Identify every line below that contains the string "width" and copy each of those lines. Treat the match as case-sensitive.

Item position entries
------
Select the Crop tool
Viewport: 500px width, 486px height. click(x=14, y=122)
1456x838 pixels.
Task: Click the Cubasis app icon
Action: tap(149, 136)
------
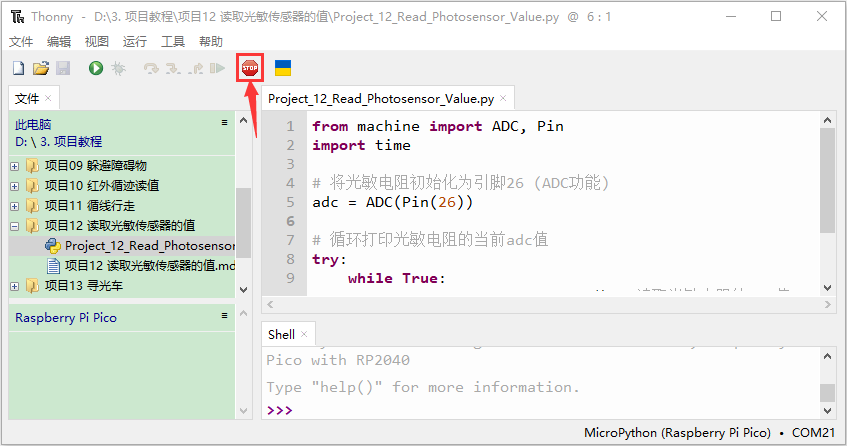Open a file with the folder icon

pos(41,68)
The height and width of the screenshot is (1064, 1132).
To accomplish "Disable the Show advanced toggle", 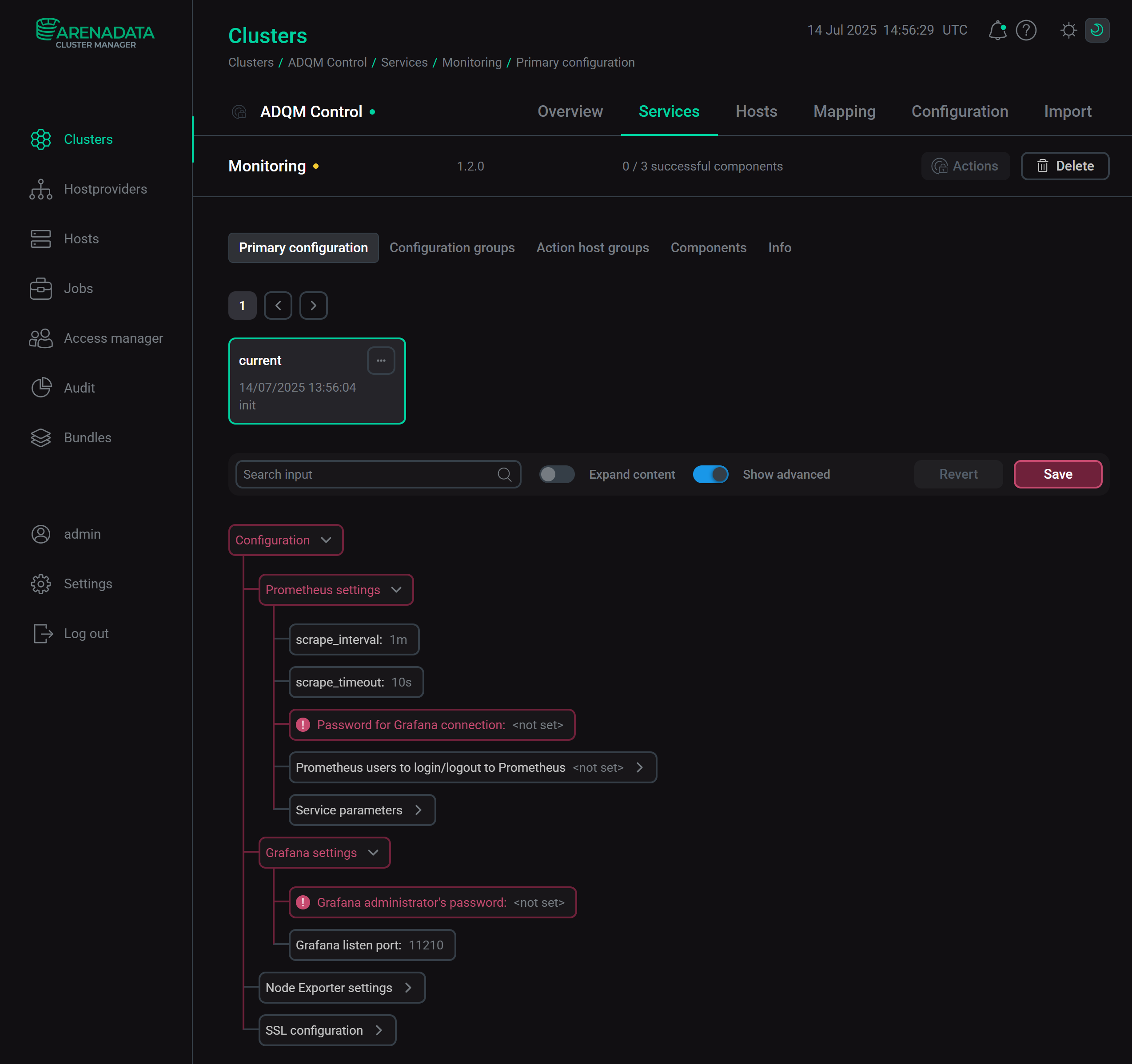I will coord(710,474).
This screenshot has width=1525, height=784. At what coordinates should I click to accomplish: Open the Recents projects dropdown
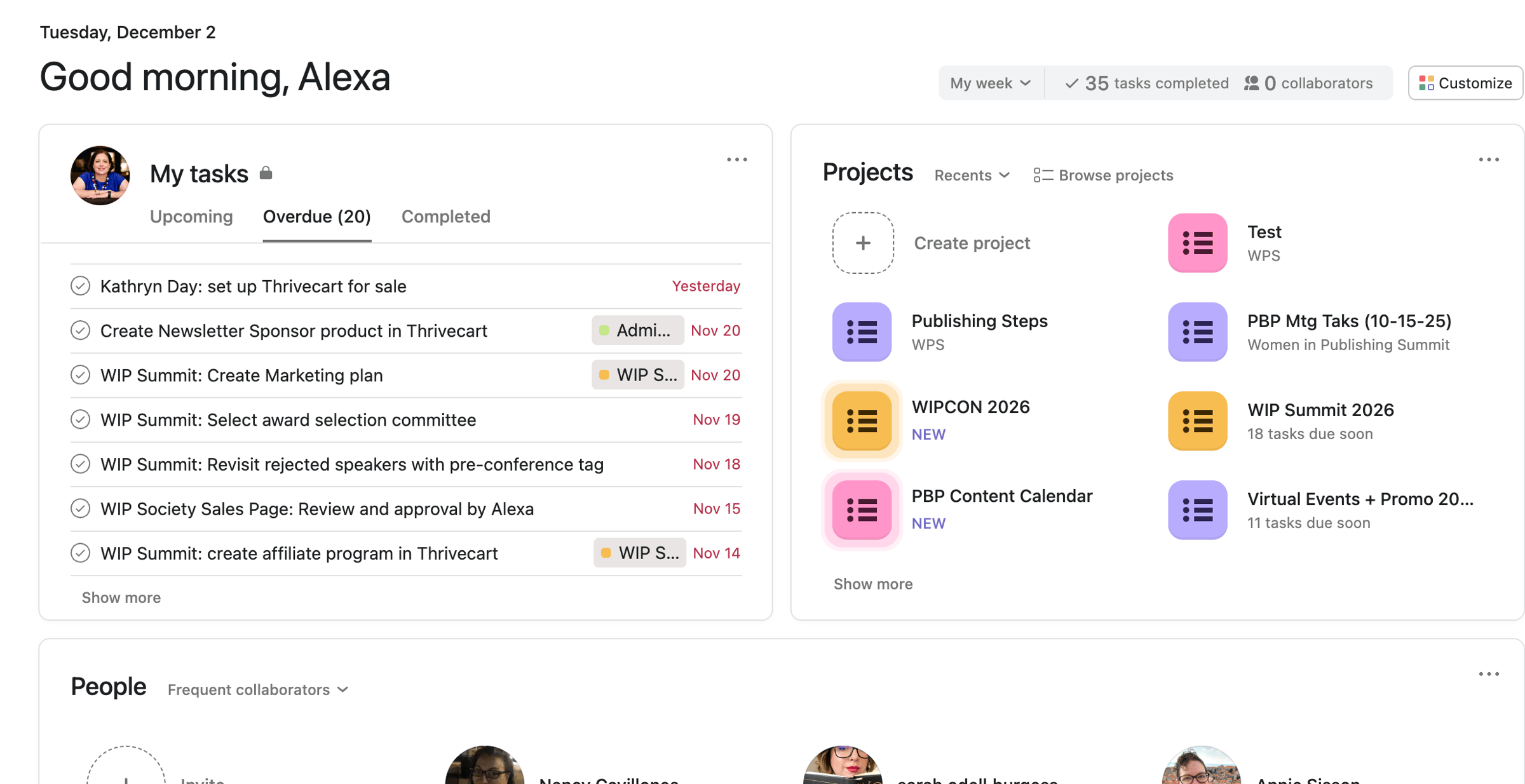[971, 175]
------
SOLUTION >>
Viewport: 500px width, 486px height. click(x=14, y=122)
The height and width of the screenshot is (1064, 1132).
This screenshot has width=1525, height=784. At what coordinates should I click to accomplish: Open the Recents projects dropdown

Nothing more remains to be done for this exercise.